_Problem to work on_
Which lines in the items below contain the string "near"? Return each such line in full, treating uppercase and lowercase letters as different.

_Data for the task_
·····

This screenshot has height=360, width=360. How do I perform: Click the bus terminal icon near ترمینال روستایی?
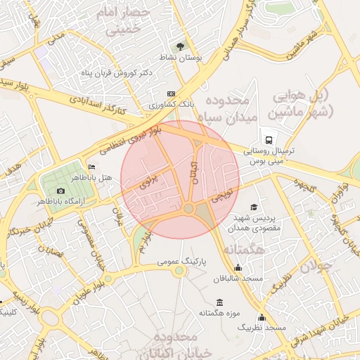[269, 139]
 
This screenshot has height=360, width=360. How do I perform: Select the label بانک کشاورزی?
[171, 104]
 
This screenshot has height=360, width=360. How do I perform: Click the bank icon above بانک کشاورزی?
[171, 94]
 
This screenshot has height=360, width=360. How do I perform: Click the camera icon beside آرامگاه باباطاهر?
[60, 191]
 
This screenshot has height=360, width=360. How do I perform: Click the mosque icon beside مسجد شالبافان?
[238, 268]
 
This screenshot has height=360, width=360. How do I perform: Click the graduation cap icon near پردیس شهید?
[253, 207]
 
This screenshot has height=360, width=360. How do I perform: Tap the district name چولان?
[314, 265]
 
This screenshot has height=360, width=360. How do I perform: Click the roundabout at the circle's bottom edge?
[188, 209]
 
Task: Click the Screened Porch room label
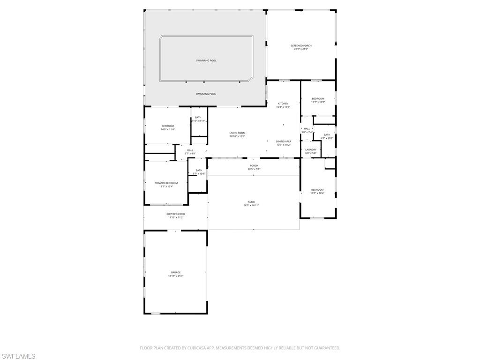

·····

_Written answer_
This screenshot has height=360, width=360. How do I perform: Click the bus terminal icon near ترمینال روستایی?
This screenshot has height=360, width=360. How do I perform: Click the graduation cap icon near پردیس شهید?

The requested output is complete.